(Saved data entries)

# # # #

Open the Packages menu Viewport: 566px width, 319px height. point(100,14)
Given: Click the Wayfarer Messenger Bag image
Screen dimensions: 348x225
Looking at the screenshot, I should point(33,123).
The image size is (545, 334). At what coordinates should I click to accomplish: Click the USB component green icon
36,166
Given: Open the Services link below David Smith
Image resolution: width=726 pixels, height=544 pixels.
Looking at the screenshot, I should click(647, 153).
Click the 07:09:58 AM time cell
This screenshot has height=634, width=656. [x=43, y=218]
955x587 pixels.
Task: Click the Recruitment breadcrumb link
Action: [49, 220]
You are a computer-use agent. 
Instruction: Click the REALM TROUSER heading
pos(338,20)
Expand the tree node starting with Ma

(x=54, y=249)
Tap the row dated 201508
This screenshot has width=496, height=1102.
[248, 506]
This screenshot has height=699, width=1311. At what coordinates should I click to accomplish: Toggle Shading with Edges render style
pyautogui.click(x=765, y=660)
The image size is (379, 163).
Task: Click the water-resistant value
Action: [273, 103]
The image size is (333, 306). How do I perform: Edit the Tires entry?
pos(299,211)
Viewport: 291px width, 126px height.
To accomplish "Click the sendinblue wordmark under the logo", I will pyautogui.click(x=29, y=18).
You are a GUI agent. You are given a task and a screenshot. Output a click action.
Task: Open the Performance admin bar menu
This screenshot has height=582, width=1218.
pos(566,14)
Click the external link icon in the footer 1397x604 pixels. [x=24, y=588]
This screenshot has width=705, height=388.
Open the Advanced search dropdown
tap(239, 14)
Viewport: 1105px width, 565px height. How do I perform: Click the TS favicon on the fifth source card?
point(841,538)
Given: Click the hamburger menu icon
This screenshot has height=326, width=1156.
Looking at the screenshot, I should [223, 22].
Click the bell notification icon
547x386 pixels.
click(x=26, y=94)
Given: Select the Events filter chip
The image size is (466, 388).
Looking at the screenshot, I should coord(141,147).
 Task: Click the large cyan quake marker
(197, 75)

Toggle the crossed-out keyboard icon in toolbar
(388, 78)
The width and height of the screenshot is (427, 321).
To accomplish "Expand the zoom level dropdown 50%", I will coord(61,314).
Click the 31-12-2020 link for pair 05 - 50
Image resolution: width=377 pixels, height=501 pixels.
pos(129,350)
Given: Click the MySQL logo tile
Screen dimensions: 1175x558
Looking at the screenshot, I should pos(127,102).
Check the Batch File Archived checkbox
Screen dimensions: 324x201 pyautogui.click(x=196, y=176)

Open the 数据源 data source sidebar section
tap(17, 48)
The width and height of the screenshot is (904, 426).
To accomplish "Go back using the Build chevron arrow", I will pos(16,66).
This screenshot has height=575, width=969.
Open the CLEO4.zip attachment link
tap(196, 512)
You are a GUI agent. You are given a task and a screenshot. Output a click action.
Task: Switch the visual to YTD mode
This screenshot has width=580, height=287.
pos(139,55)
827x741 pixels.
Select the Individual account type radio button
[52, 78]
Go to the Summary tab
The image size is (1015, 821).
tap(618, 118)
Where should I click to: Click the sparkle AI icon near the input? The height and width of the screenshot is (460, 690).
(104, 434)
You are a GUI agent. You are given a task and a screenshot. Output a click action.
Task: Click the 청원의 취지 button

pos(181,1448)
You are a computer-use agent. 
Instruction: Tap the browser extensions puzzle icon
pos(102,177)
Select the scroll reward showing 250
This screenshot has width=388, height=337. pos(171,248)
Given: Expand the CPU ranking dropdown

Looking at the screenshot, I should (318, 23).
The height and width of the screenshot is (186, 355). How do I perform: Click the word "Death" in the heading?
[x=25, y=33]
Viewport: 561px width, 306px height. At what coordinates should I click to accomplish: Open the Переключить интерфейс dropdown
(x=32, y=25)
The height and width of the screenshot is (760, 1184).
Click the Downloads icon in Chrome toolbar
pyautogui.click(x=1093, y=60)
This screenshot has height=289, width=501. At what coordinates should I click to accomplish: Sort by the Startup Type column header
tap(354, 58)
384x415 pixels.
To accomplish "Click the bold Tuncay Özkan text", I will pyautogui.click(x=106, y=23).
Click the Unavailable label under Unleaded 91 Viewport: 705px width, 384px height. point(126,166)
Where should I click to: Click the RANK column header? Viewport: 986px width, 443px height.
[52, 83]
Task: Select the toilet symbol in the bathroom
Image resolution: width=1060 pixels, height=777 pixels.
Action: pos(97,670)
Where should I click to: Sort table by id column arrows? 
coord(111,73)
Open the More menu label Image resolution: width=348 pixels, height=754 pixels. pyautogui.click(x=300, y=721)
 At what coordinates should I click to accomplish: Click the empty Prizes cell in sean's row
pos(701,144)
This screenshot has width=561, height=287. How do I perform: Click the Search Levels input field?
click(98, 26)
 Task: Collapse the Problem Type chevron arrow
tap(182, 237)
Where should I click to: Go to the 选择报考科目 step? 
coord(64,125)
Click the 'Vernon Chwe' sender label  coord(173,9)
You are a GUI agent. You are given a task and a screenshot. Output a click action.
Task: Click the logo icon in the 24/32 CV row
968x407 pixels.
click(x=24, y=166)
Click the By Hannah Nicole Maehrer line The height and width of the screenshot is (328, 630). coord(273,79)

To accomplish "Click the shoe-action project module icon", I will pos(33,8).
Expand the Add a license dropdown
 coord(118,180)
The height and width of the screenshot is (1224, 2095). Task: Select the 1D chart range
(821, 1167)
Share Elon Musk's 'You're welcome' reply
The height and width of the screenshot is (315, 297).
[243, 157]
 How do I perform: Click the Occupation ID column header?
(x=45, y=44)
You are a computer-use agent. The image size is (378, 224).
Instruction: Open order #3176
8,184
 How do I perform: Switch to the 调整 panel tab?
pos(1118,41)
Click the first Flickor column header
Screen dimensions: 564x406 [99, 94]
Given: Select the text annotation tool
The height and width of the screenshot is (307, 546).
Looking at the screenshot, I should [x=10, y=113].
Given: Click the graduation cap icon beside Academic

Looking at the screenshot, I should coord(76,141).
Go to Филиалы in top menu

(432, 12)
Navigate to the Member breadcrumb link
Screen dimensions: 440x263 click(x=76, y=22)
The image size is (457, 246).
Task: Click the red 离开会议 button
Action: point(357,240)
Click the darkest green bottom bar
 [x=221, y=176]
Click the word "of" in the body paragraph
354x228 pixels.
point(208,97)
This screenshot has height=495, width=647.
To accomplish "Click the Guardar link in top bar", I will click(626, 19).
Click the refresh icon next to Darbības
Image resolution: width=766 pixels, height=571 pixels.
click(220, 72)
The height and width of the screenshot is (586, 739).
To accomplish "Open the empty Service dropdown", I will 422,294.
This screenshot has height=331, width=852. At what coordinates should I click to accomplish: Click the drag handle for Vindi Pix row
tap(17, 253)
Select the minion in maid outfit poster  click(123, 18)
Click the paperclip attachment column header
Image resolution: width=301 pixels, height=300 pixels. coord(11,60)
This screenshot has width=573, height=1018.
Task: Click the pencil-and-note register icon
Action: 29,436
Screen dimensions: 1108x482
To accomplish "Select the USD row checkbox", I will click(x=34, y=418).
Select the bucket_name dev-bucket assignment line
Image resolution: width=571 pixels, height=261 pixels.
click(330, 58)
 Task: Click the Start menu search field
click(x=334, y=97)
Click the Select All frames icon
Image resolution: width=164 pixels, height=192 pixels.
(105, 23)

# # # #

**Task requirements:**
An exact transcription of all the records is required.

**Solved exercise:**
Open the Packages menu Viewport: 566px width, 319px height. point(100,14)
Given: Click the Wayfarer Messenger Bag image
Screen dimensions: 348x225
Looking at the screenshot, I should point(33,123).
The image size is (545, 334). At what coordinates should I click to accomplish: Click the USB component green icon
36,166
Given: Open the Services link below David Smith
Image resolution: width=726 pixels, height=544 pixels.
Looking at the screenshot, I should click(647, 153).
Click the 07:09:58 AM time cell
This screenshot has height=634, width=656. [x=43, y=218]
955x587 pixels.
Task: Click the Recruitment breadcrumb link
Action: [49, 220]
You are a computer-use agent. 
Instruction: Click the REALM TROUSER heading
pos(338,20)
Expand the tree node starting with Ma

(x=54, y=249)
Tap the row dated 201508
This screenshot has width=496, height=1102.
[248, 506]
This screenshot has height=699, width=1311. At what coordinates should I click to accomplish: Toggle Shading with Edges render style
pyautogui.click(x=765, y=660)
The image size is (379, 163).
Task: Click the water-resistant value
Action: [273, 103]
The image size is (333, 306). How do I perform: Edit the Tires entry?
pos(299,211)
Viewport: 291px width, 126px height.
To accomplish "Click the sendinblue wordmark under the logo", I will pyautogui.click(x=29, y=18).
You are a GUI agent. You are given a task and a screenshot. Output a click action.
Task: Open the Performance admin bar menu
This screenshot has height=582, width=1218.
pos(566,14)
Click the external link icon in the footer 1397x604 pixels. [x=24, y=588]
This screenshot has width=705, height=388.
Open the Advanced search dropdown
tap(239, 14)
Viewport: 1105px width, 565px height. How do I perform: Click the TS favicon on the fifth source card?
point(841,538)
Given: Click the hamburger menu icon
This screenshot has height=326, width=1156.
Looking at the screenshot, I should [223, 22].
Click the bell notification icon
547x386 pixels.
click(x=26, y=94)
Given: Select the Events filter chip
The image size is (466, 388).
Looking at the screenshot, I should coord(141,147).
 Task: Click the large cyan quake marker
(197, 75)

Toggle the crossed-out keyboard icon in toolbar
(388, 78)
The width and height of the screenshot is (427, 321).
To accomplish "Expand the zoom level dropdown 50%", I will coord(61,314).
Click the 31-12-2020 link for pair 05 - 50
Image resolution: width=377 pixels, height=501 pixels.
pos(129,350)
Given: Click the MySQL logo tile
Screen dimensions: 1175x558
Looking at the screenshot, I should pos(127,102).
Check the Batch File Archived checkbox
Screen dimensions: 324x201 pyautogui.click(x=196, y=176)

Open the 数据源 data source sidebar section
tap(17, 48)
The width and height of the screenshot is (904, 426).
To accomplish "Go back using the Build chevron arrow", I will pos(16,66).
This screenshot has height=575, width=969.
Open the CLEO4.zip attachment link
tap(196, 512)
You are a GUI agent. You are given a task and a screenshot. Output a click action.
Task: Switch the visual to YTD mode
This screenshot has width=580, height=287.
pos(139,55)
827x741 pixels.
Select the Individual account type radio button
[52, 78]
Go to the Summary tab
The image size is (1015, 821).
tap(618, 118)
Where should I click to: Click the sparkle AI icon near the input? The height and width of the screenshot is (460, 690).
(104, 434)
You are a GUI agent. You are given a task and a screenshot. Output a click action.
Task: Click the 청원의 취지 button

pos(181,1448)
You are a computer-use agent. 
Instruction: Tap the browser extensions puzzle icon
pos(102,177)
Select the scroll reward showing 250
This screenshot has width=388, height=337. pos(171,248)
Given: Expand the CPU ranking dropdown

Looking at the screenshot, I should (318, 23).
The height and width of the screenshot is (186, 355). How do I perform: Click the word "Death" in the heading?
[x=25, y=33]
Viewport: 561px width, 306px height. At what coordinates should I click to accomplish: Open the Переключить интерфейс dropdown
(x=32, y=25)
The height and width of the screenshot is (760, 1184).
Click the Downloads icon in Chrome toolbar
pyautogui.click(x=1093, y=60)
This screenshot has height=289, width=501. At what coordinates should I click to accomplish: Sort by the Startup Type column header
tap(354, 58)
384x415 pixels.
To accomplish "Click the bold Tuncay Özkan text", I will pyautogui.click(x=106, y=23).
Click the Unavailable label under Unleaded 91 Viewport: 705px width, 384px height. point(126,166)
Where should I click to: Click the RANK column header? Viewport: 986px width, 443px height.
[52, 83]
Task: Select the toilet symbol in the bathroom
Image resolution: width=1060 pixels, height=777 pixels.
Action: pos(97,670)
Where should I click to: Sort table by id column arrows? 
coord(111,73)
Open the More menu label Image resolution: width=348 pixels, height=754 pixels. pyautogui.click(x=300, y=721)
 At what coordinates should I click to accomplish: Click the empty Prizes cell in sean's row
pos(701,144)
This screenshot has width=561, height=287. How do I perform: Click the Search Levels input field?
click(98, 26)
 Task: Collapse the Problem Type chevron arrow
tap(182, 237)
Where should I click to: Go to the 选择报考科目 step? 
coord(64,125)
Click the 'Vernon Chwe' sender label  coord(173,9)
You are a GUI agent. You are given a task and a screenshot. Output a click action.
Task: Click the logo icon in the 24/32 CV row
968x407 pixels.
click(x=24, y=166)
Click the By Hannah Nicole Maehrer line The height and width of the screenshot is (328, 630). coord(273,79)

To accomplish "Click the shoe-action project module icon", I will pos(33,8).
Expand the Add a license dropdown
 coord(118,180)
The height and width of the screenshot is (1224, 2095). Task: Select the 1D chart range
(821, 1167)
Share Elon Musk's 'You're welcome' reply
The height and width of the screenshot is (315, 297).
[243, 157]
 How do I perform: Click the Occupation ID column header?
(x=45, y=44)
You are a computer-use agent. The image size is (378, 224).
Instruction: Open order #3176
8,184
 How do I perform: Switch to the 调整 panel tab?
pos(1118,41)
Click the first Flickor column header
Screen dimensions: 564x406 [99, 94]
Given: Select the text annotation tool
The height and width of the screenshot is (307, 546).
Looking at the screenshot, I should [x=10, y=113].
Given: Click the graduation cap icon beside Academic

Looking at the screenshot, I should coord(76,141).
Go to Филиалы in top menu

(432, 12)
Navigate to the Member breadcrumb link
Screen dimensions: 440x263 click(x=76, y=22)
The image size is (457, 246).
Task: Click the red 离开会议 button
Action: point(357,240)
Click the darkest green bottom bar
 [x=221, y=176]
Click the word "of" in the body paragraph
354x228 pixels.
point(208,97)
This screenshot has height=495, width=647.
To accomplish "Click the Guardar link in top bar", I will click(626, 19).
Click the refresh icon next to Darbības
Image resolution: width=766 pixels, height=571 pixels.
click(220, 72)
The height and width of the screenshot is (586, 739).
To accomplish "Open the empty Service dropdown", I will 422,294.
This screenshot has height=331, width=852. At what coordinates should I click to accomplish: Click the drag handle for Vindi Pix row
tap(17, 253)
Select the minion in maid outfit poster  click(123, 18)
Click the paperclip attachment column header
Image resolution: width=301 pixels, height=300 pixels. coord(11,60)
This screenshot has width=573, height=1018.
Task: Click the pencil-and-note register icon
Action: 29,436
Screen dimensions: 1108x482
To accomplish "Select the USD row checkbox", I will click(x=34, y=418).
Select the bucket_name dev-bucket assignment line
Image resolution: width=571 pixels, height=261 pixels.
click(330, 58)
 Task: Click the Start menu search field
click(x=334, y=97)
Click the Select All frames icon
Image resolution: width=164 pixels, height=192 pixels.
(105, 23)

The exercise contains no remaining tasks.